*Task requirements*.
All lines from the one containing "The height and width of the screenshot is (263, 414)." through the final line of the records below should be reproduced exactly, with the pictures left out.

(Records from a data source)
BEGIN
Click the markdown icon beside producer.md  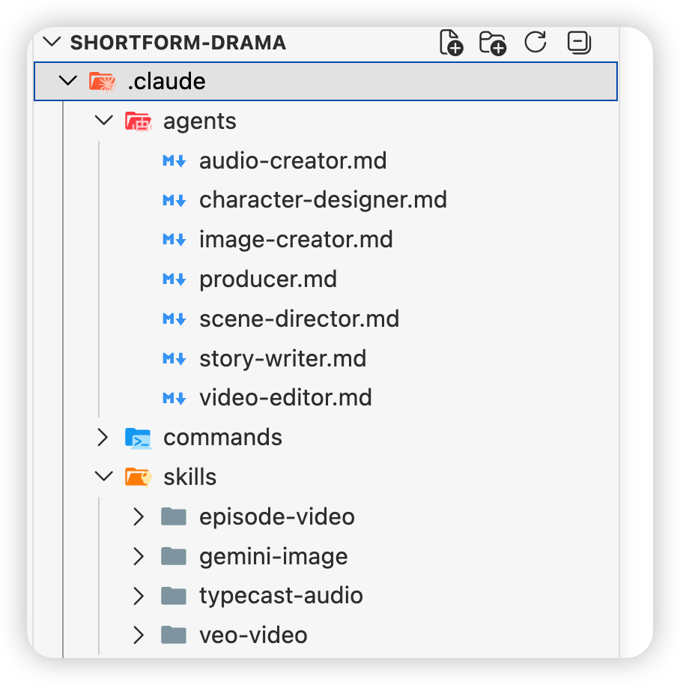coord(174,279)
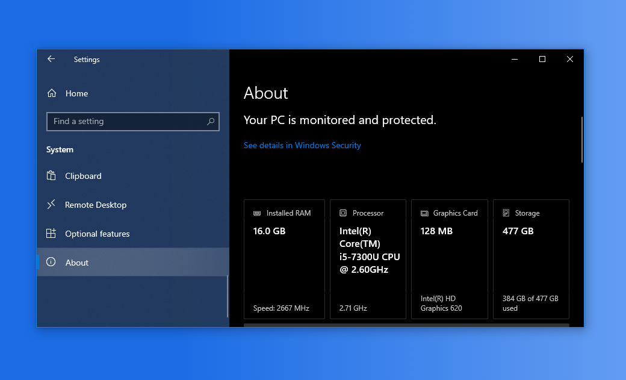Click the Remote Desktop icon
Viewport: 626px width, 380px height.
pos(51,205)
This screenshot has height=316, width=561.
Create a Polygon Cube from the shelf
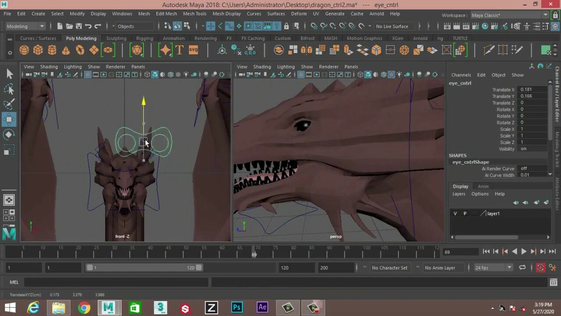[x=38, y=50]
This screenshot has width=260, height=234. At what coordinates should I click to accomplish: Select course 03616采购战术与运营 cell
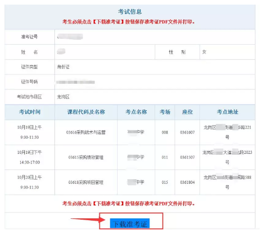(x=86, y=132)
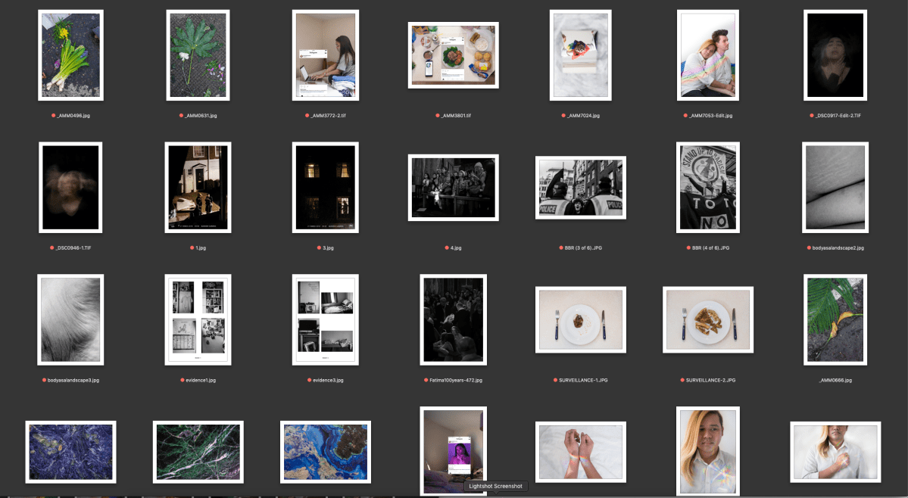Select the _AMM0496.jpg flower photo
908x498 pixels.
click(70, 55)
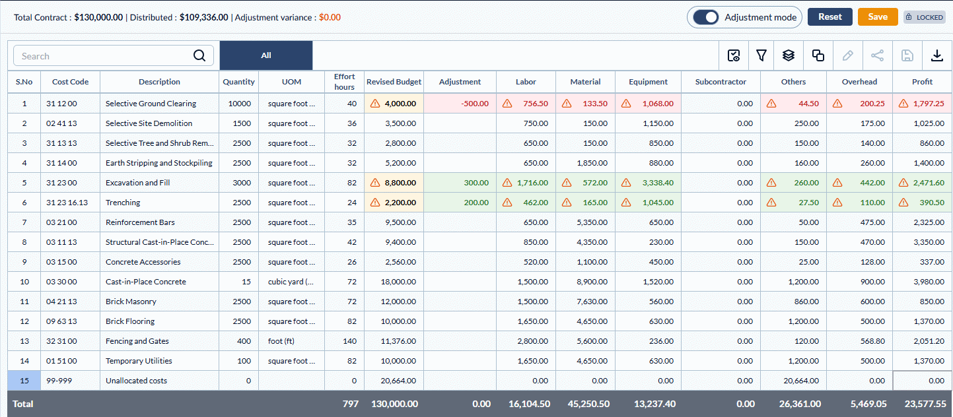The height and width of the screenshot is (417, 953).
Task: Select row number 15 for Unallocated costs
Action: pyautogui.click(x=24, y=381)
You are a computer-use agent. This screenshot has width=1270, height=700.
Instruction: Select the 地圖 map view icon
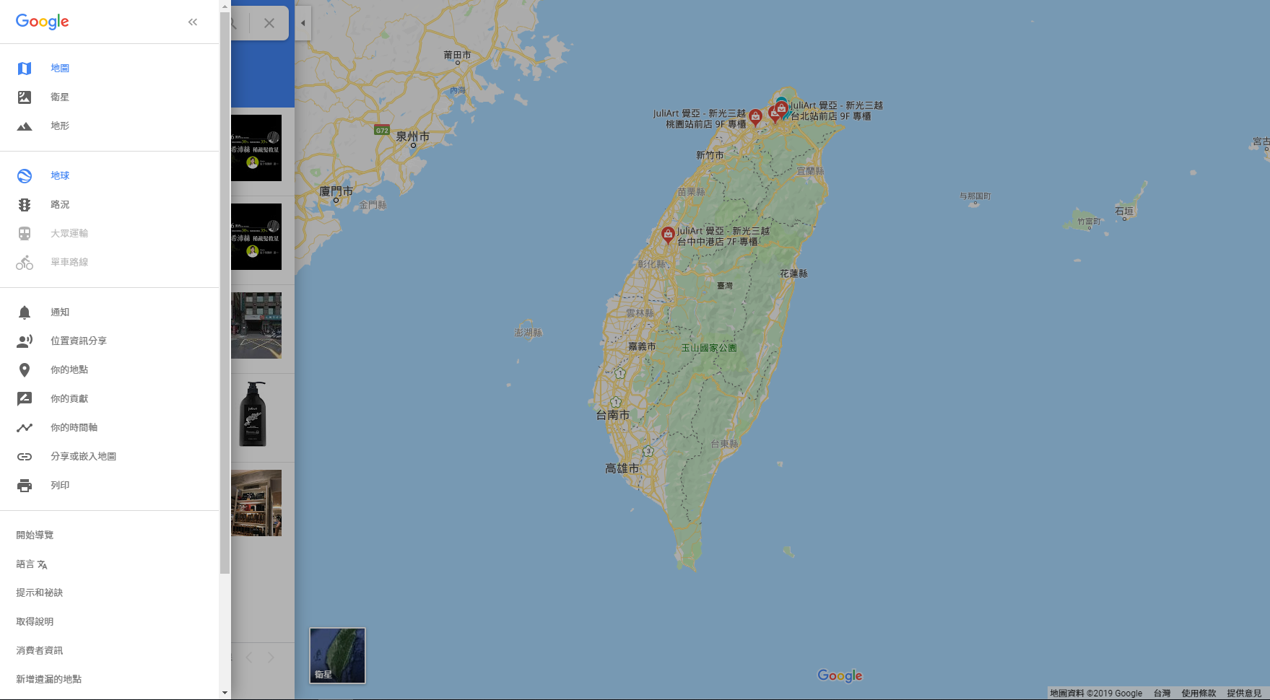(25, 69)
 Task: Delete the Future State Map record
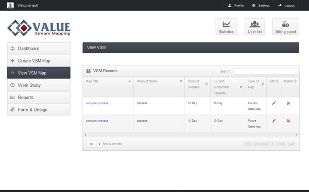(x=288, y=121)
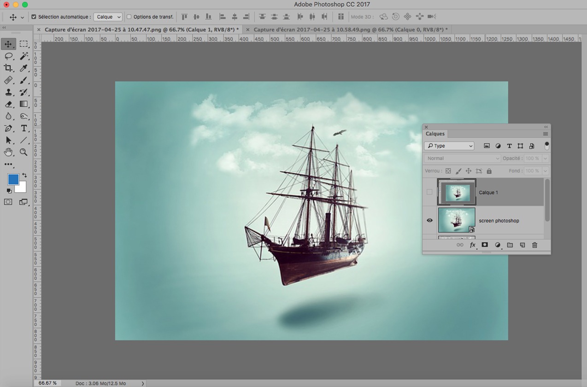Image resolution: width=587 pixels, height=387 pixels.
Task: Click the blue foreground color swatch
Action: [x=14, y=179]
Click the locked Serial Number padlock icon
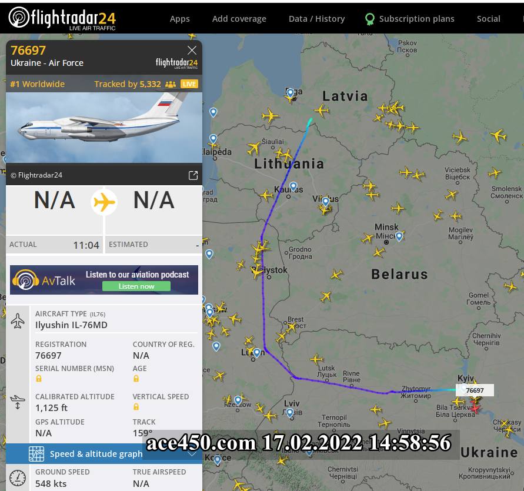The height and width of the screenshot is (491, 524). pyautogui.click(x=39, y=378)
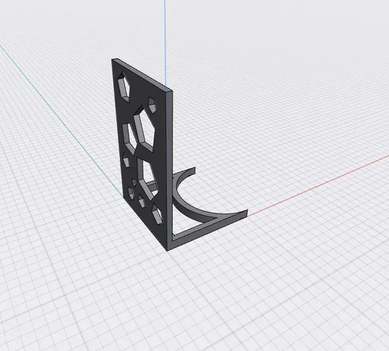
Task: Select the top-left hexagonal cutout on panel
Action: click(x=124, y=87)
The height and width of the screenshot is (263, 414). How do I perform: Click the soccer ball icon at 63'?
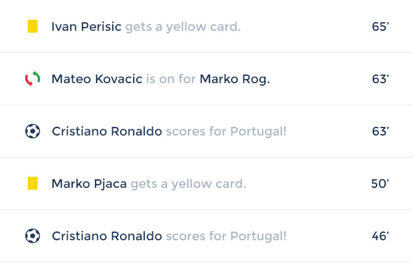click(x=33, y=131)
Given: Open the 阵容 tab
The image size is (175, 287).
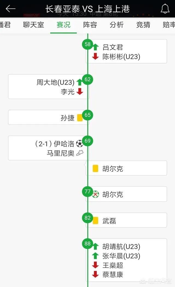Looking at the screenshot, I should tap(90, 25).
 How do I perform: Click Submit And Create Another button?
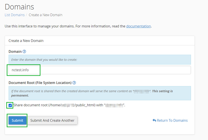point(52,120)
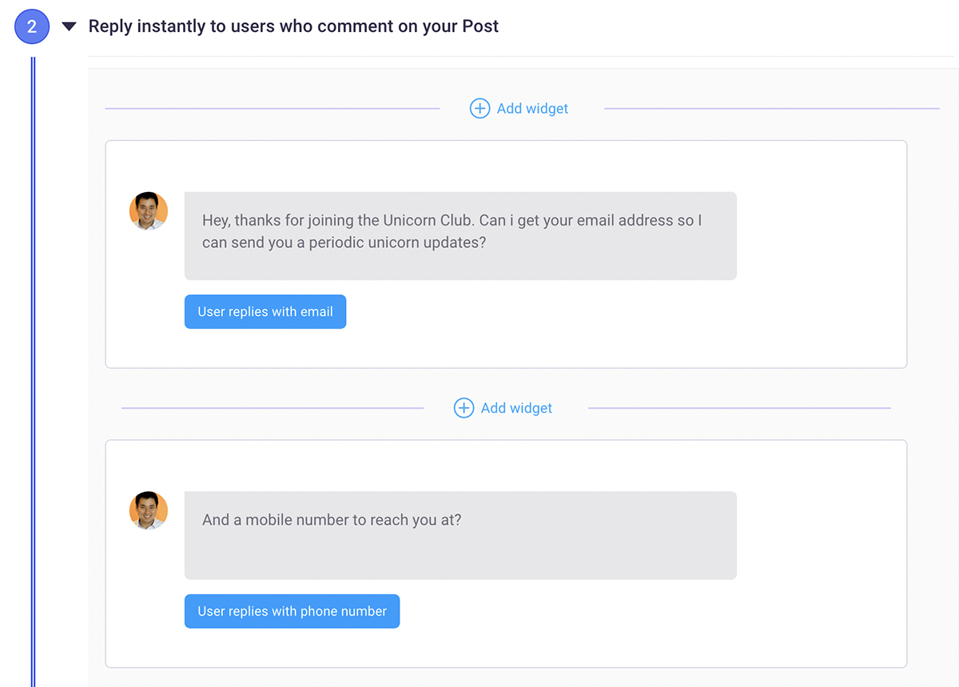Collapse the Reply instantly section triangle
The height and width of the screenshot is (687, 959).
pos(69,26)
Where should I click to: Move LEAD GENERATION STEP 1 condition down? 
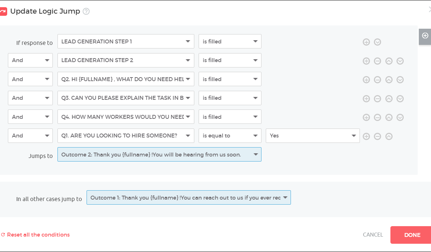[377, 42]
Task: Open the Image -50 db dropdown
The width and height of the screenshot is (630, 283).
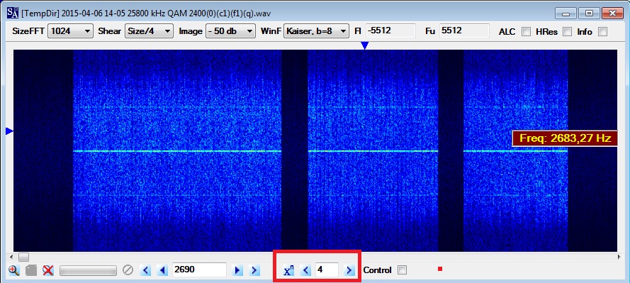Action: point(230,31)
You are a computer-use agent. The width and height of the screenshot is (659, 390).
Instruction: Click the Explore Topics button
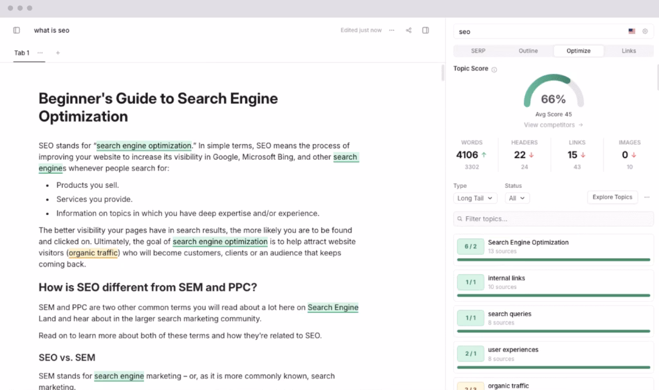tap(612, 197)
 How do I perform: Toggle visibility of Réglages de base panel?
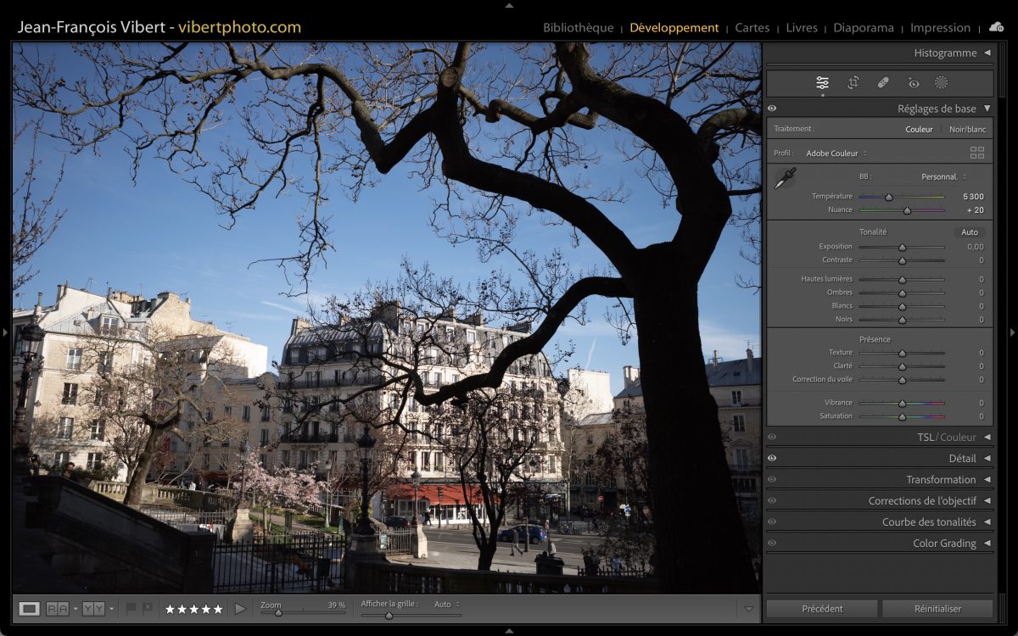[x=772, y=109]
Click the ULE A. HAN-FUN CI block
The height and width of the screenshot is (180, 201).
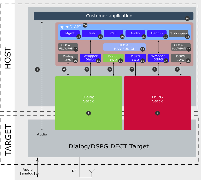point(124,47)
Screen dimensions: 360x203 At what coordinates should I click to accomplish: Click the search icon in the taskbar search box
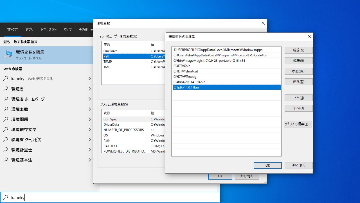tap(6, 197)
END
*Answer section*.
The height and width of the screenshot is (263, 414). How do I perform: Click the soccer ball icon at 63'?
click(x=33, y=131)
Given: Open the 阵容 tab
The image size is (175, 287).
Looking at the screenshot, I should tap(90, 25).
 How do I perform: Click Submit And Create Another button?
point(52,120)
Collapse the Reply instantly section triangle
The height and width of the screenshot is (687, 959).
pos(69,26)
Where should I click to: Move LEAD GENERATION STEP 1 condition down? 
[377, 42]
Task: Open the Image -50 db dropdown
The width and height of the screenshot is (630, 283).
Action: point(230,31)
You are a computer-use agent. The width and height of the screenshot is (659, 390).
Instruction: Click the Explore Topics button
tap(612, 197)
 How do I perform: Toggle visibility of Réglages de base panel?
[x=772, y=109]
Click the ULE A. HAN-FUN CI block
The height and width of the screenshot is (180, 201).
point(124,47)
Screen dimensions: 360x203 At what coordinates should I click to accomplish: Click the search icon in the taskbar search box
tap(6, 197)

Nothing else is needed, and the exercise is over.